Exercise goal.
All that is needed is every line of the listing below that has "will".

Data listing.
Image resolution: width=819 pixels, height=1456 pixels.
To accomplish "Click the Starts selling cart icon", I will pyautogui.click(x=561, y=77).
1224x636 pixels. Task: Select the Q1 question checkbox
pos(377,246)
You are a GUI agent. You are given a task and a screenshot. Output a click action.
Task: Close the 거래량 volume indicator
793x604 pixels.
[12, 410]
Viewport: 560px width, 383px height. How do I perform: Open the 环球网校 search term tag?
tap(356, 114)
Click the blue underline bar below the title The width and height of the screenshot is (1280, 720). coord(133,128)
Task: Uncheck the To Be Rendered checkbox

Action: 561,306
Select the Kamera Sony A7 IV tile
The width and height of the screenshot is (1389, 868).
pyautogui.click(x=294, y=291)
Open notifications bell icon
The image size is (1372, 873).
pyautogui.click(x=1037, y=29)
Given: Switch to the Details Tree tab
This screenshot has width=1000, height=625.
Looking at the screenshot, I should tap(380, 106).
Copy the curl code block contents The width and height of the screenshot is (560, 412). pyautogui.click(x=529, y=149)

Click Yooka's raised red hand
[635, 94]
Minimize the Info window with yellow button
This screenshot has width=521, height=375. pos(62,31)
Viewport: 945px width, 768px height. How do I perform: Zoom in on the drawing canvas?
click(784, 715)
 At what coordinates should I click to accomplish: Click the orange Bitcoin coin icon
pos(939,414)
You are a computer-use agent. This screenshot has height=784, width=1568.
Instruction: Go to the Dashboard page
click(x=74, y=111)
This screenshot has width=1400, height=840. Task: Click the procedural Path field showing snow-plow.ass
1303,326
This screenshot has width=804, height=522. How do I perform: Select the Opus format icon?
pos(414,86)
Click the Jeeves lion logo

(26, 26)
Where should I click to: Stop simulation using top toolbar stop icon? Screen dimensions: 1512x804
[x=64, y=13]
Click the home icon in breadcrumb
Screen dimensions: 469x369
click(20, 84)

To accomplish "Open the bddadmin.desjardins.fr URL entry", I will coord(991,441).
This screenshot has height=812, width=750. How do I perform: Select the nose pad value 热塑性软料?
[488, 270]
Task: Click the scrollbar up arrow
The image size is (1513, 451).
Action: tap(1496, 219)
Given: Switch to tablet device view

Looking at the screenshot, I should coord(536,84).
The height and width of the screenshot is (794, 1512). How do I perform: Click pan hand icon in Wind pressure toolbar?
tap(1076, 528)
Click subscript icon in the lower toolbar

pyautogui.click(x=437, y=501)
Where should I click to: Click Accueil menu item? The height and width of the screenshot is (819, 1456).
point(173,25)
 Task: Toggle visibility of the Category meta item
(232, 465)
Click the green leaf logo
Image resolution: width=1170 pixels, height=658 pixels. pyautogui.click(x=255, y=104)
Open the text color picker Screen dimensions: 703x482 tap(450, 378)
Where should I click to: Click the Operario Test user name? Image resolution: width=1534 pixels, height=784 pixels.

Finished exercise.
To accomplish "Click the Starts selling cart icon", I will pyautogui.click(x=561, y=77).
To accomplish "Open the bddadmin.desjardins.fr URL entry", I will coord(991,441).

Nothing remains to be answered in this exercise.